[Exercise directions] Transcribe everything from the line containing "Task: Tap the quantity cell showing 770" down to the line containing "Action: point(97,255)", both included, with no changes. Leave the pictures out of your answer.

Interface element records
::::::::::
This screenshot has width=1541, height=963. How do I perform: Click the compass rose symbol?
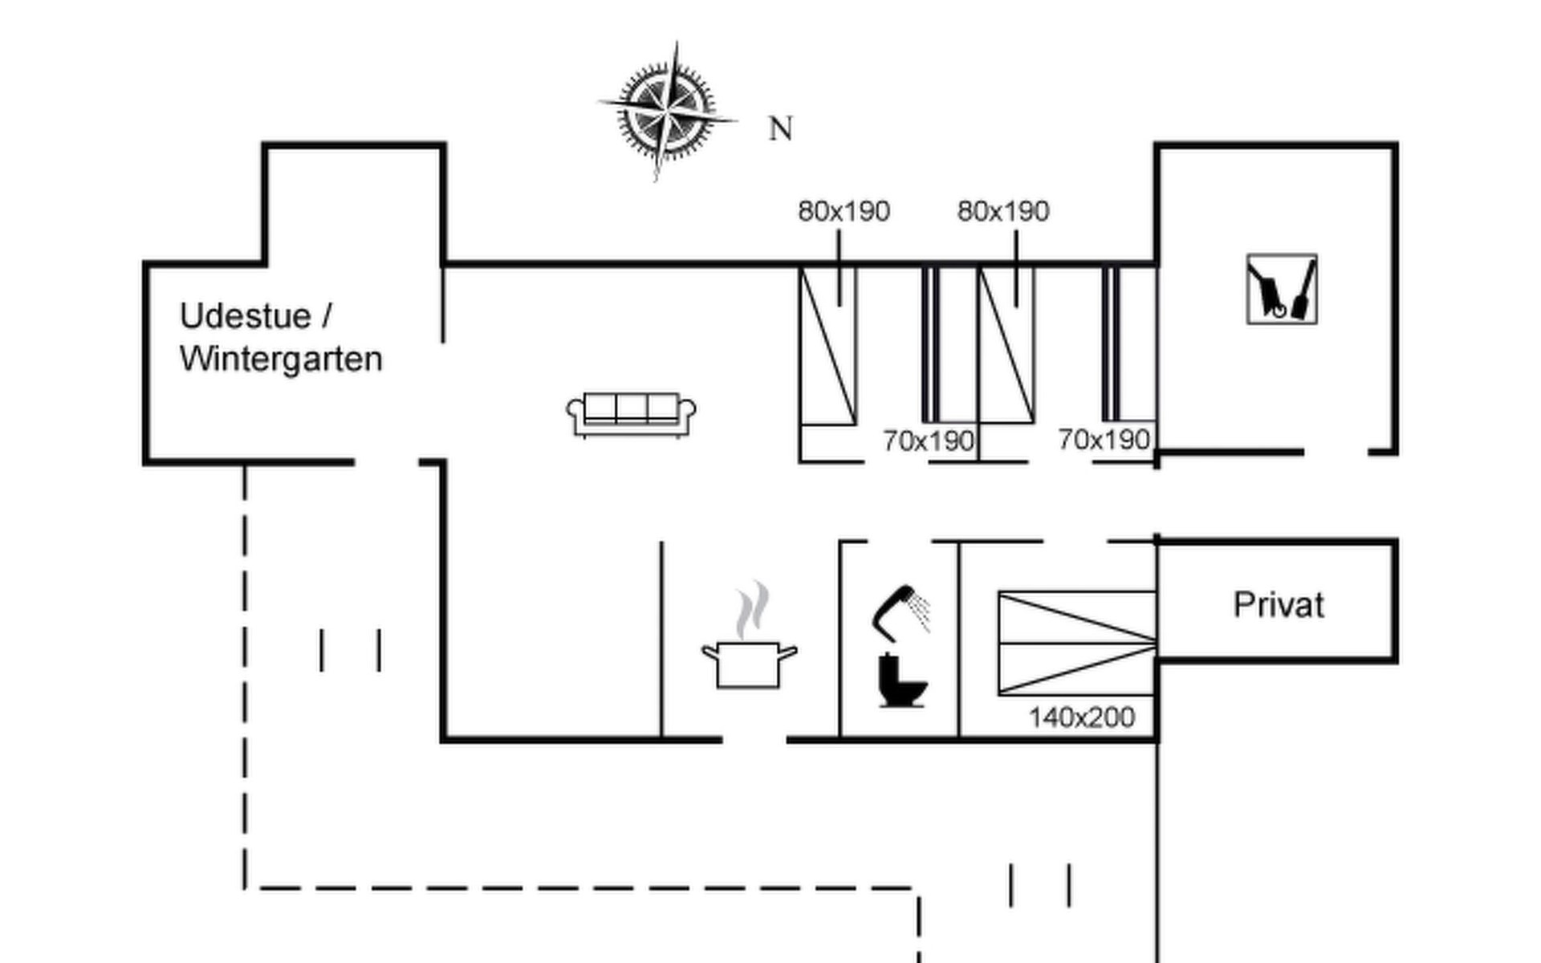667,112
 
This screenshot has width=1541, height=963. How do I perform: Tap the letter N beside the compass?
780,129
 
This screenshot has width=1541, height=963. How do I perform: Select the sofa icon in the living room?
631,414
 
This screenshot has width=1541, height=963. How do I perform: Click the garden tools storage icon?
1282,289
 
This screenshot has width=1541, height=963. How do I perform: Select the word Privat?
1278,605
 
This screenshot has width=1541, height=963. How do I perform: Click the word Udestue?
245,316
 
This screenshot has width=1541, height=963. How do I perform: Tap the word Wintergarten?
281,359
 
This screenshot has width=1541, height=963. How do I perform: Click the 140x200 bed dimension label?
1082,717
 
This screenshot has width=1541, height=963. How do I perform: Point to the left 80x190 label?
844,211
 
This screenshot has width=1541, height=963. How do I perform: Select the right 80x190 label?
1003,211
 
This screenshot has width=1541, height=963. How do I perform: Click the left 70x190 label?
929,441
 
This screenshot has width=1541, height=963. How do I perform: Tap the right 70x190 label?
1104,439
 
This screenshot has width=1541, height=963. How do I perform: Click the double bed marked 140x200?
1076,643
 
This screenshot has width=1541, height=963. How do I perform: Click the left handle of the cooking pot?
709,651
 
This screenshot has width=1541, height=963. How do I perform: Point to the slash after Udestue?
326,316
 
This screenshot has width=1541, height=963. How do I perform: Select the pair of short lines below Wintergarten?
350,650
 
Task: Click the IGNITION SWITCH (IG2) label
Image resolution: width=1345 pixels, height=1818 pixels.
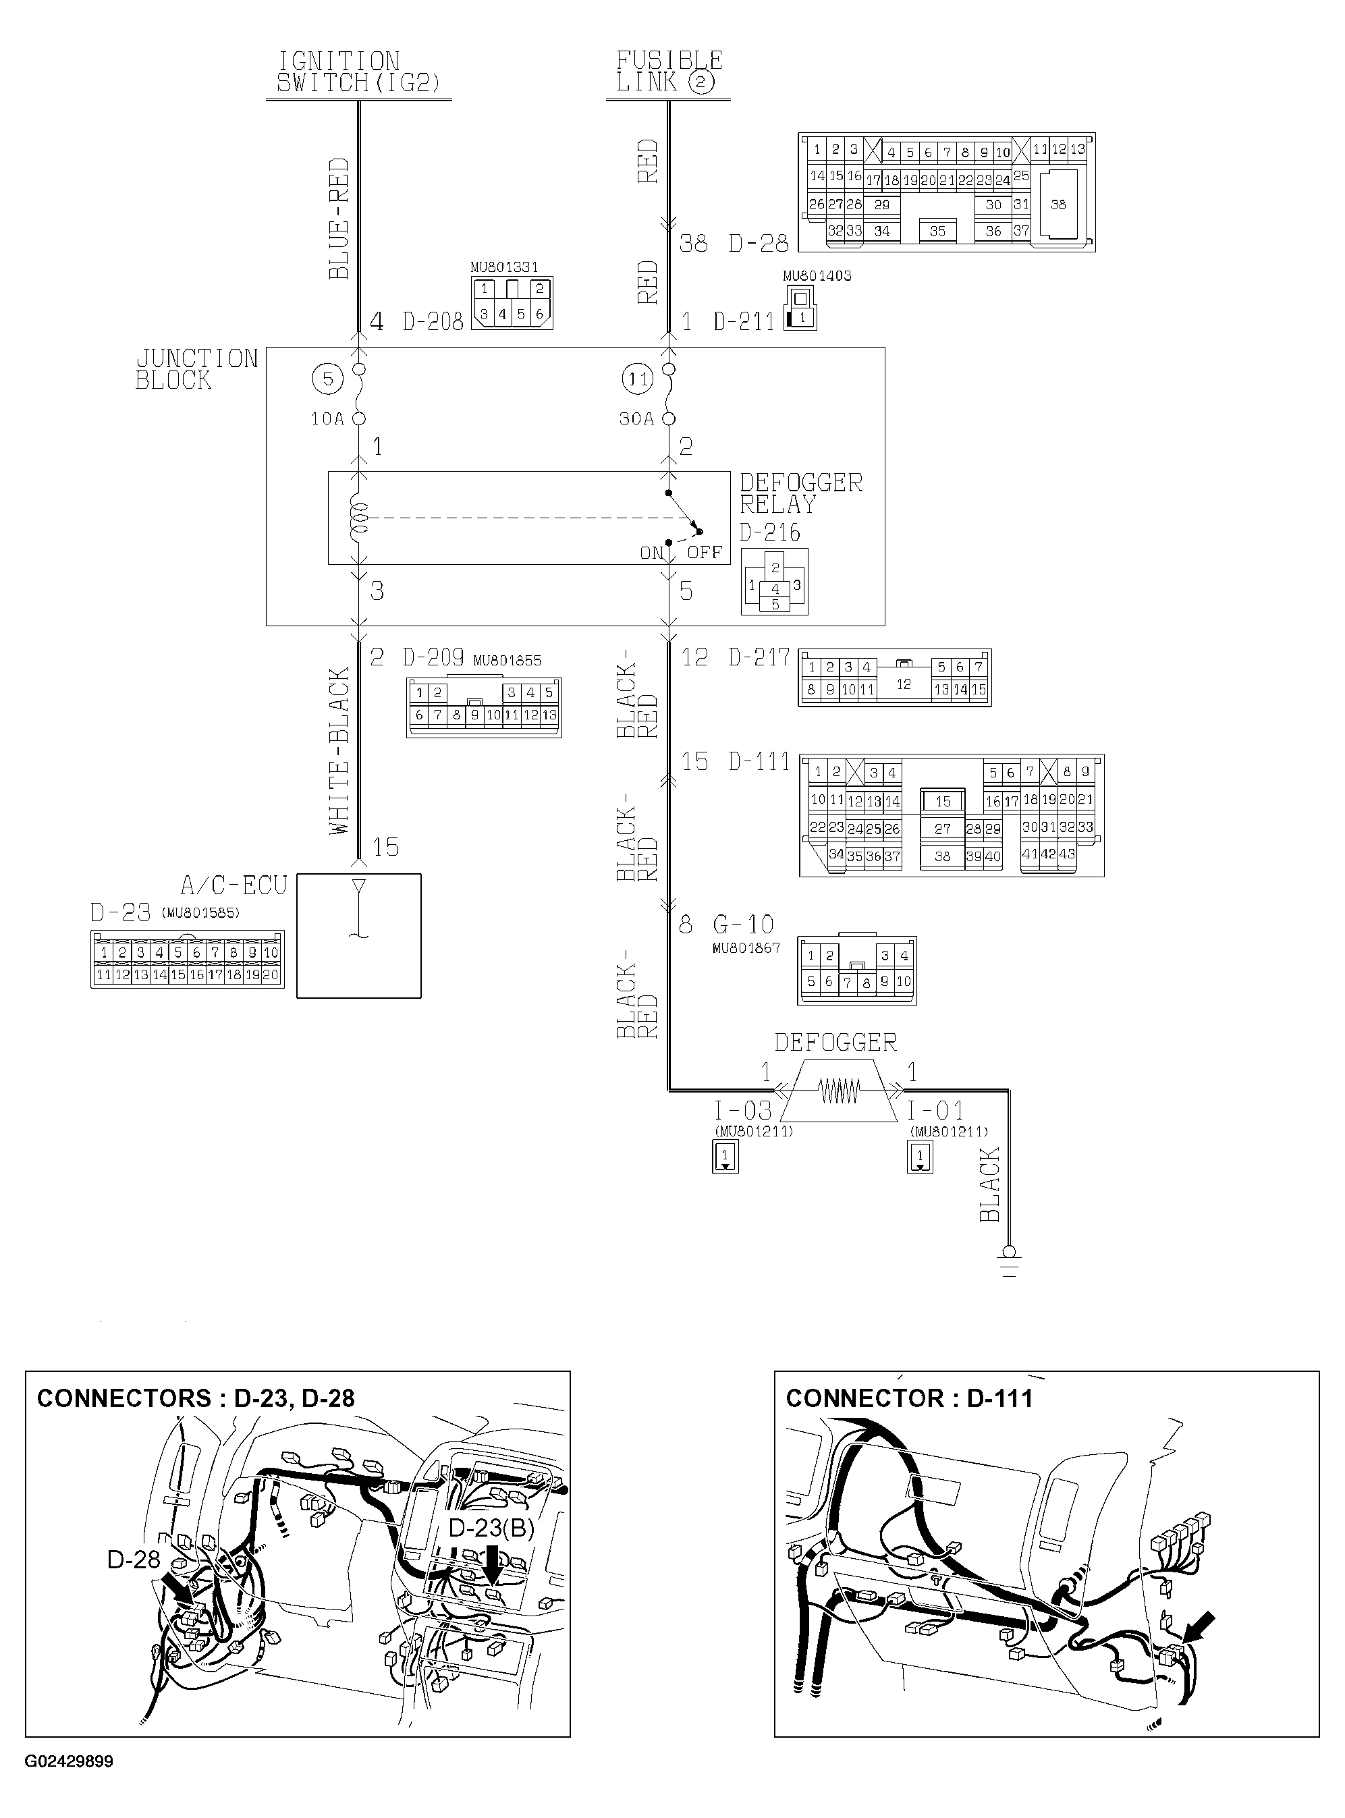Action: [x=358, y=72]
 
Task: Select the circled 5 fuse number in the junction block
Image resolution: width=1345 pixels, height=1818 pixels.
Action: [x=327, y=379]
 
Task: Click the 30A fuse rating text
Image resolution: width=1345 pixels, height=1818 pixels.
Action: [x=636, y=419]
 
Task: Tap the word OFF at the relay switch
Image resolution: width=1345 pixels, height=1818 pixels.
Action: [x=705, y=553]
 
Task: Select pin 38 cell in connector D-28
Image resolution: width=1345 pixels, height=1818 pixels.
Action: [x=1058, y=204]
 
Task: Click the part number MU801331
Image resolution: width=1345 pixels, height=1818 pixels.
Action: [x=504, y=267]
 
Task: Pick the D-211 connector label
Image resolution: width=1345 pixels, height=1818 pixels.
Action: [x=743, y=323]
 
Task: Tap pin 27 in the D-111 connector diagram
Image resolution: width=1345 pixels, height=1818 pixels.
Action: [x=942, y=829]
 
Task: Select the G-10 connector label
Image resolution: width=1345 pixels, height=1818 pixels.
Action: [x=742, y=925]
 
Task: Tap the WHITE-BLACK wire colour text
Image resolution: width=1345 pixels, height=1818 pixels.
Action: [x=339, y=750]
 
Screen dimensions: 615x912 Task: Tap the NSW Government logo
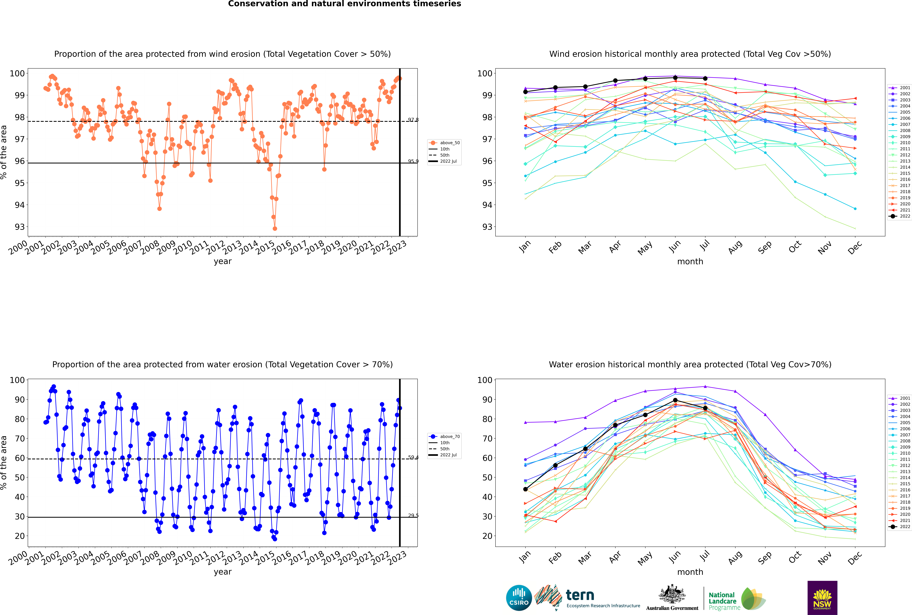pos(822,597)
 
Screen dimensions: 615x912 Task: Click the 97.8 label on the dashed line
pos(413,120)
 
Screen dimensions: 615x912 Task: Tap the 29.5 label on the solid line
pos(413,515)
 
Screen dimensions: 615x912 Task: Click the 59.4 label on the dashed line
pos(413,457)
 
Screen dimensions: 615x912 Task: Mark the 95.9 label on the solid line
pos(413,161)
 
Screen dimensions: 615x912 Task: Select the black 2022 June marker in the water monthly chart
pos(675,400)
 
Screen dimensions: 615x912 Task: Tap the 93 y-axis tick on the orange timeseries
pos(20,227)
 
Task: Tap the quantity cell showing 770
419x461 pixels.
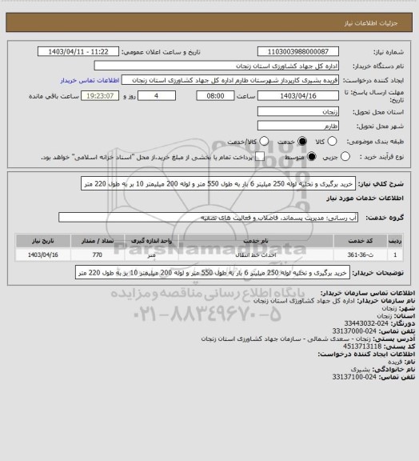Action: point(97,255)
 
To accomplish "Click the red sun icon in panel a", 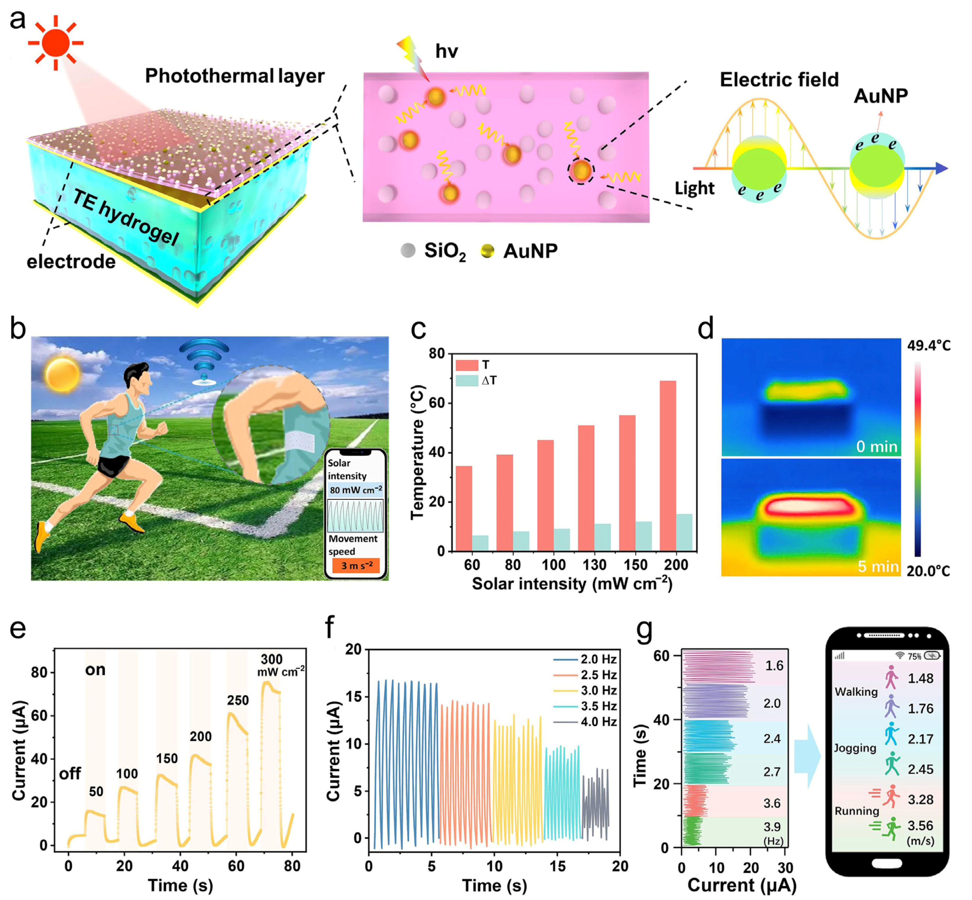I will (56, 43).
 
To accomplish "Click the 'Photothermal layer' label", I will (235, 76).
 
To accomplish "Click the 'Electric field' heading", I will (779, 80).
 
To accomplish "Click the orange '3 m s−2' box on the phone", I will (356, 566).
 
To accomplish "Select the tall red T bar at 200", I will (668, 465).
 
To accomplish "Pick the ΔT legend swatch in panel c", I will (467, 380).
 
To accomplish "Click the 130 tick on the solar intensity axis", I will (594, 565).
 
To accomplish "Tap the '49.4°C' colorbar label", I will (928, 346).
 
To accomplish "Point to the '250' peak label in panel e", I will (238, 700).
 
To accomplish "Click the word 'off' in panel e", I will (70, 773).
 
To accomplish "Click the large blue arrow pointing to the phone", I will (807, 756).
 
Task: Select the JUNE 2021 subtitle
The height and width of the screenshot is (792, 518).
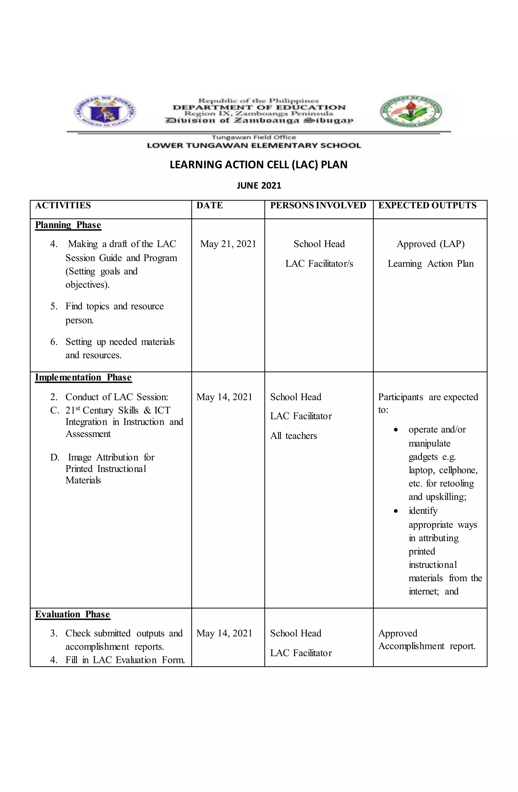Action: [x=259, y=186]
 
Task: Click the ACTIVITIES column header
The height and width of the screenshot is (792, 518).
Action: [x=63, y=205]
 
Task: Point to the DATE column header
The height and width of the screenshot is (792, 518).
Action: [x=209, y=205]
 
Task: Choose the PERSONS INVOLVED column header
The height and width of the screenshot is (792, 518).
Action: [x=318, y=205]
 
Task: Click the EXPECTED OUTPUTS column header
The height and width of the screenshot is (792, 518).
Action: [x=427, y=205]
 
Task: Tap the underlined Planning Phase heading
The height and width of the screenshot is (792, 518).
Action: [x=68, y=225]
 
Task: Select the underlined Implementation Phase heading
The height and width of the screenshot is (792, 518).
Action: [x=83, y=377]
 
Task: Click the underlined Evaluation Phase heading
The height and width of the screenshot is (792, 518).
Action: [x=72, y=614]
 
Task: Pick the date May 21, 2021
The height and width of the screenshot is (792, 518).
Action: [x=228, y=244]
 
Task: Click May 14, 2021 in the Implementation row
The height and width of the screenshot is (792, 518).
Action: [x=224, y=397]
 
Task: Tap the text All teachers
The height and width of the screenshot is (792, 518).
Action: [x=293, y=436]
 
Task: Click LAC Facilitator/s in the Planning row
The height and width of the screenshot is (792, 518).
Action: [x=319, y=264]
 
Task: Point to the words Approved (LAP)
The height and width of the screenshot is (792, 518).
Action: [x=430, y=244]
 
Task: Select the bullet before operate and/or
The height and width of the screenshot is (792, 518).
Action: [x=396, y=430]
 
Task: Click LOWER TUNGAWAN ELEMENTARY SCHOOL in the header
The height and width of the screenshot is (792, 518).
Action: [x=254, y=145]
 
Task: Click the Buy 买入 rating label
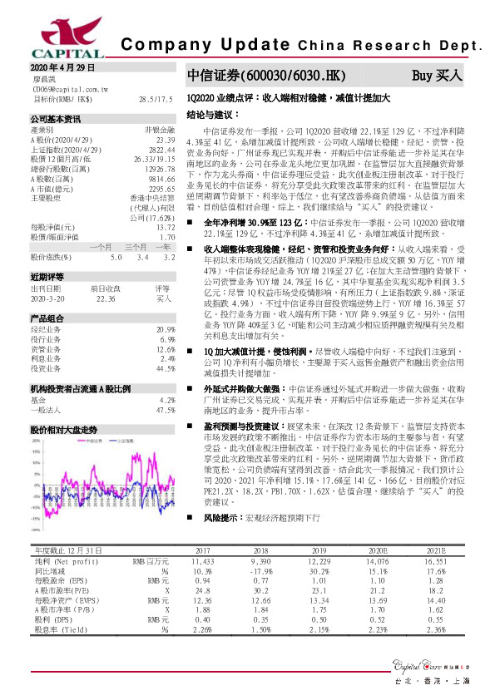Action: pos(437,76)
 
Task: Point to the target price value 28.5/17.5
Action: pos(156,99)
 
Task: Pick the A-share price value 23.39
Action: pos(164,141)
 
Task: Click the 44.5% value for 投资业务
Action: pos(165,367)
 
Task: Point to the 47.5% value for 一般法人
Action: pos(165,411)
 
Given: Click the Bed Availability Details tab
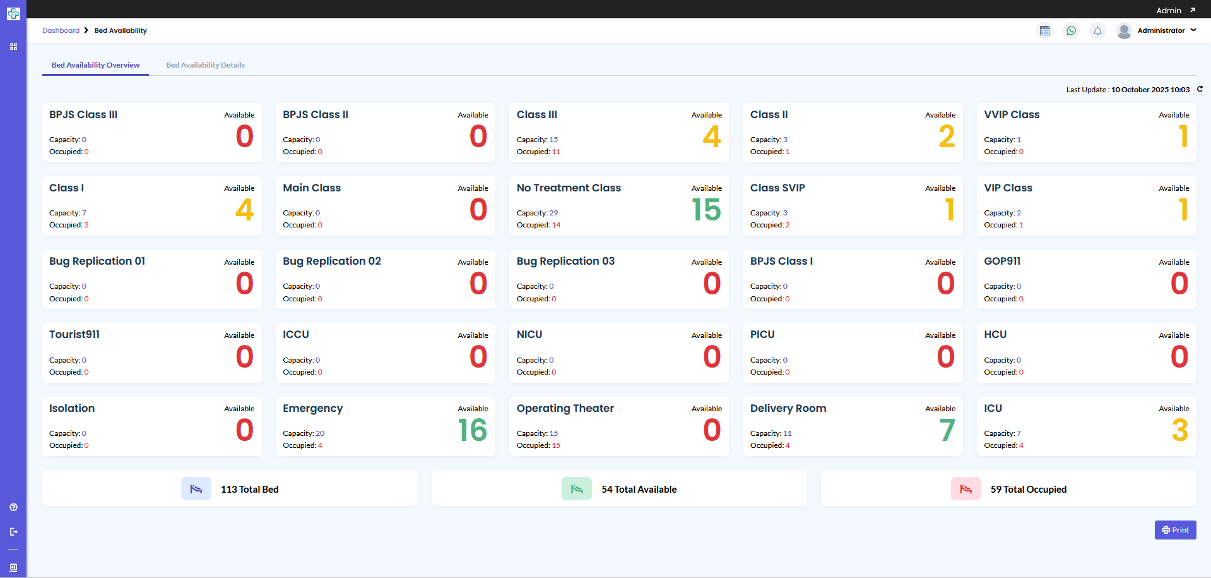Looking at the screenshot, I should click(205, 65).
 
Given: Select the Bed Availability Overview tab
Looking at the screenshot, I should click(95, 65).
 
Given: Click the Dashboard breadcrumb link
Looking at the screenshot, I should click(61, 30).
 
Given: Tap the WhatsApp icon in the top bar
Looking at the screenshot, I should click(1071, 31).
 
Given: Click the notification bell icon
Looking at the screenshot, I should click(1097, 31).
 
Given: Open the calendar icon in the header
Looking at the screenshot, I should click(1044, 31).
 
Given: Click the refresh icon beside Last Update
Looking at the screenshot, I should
::::::::::
[Correct response]
Task: Tap the quantity cell showing 770
419x461 pixels.
Action: point(97,255)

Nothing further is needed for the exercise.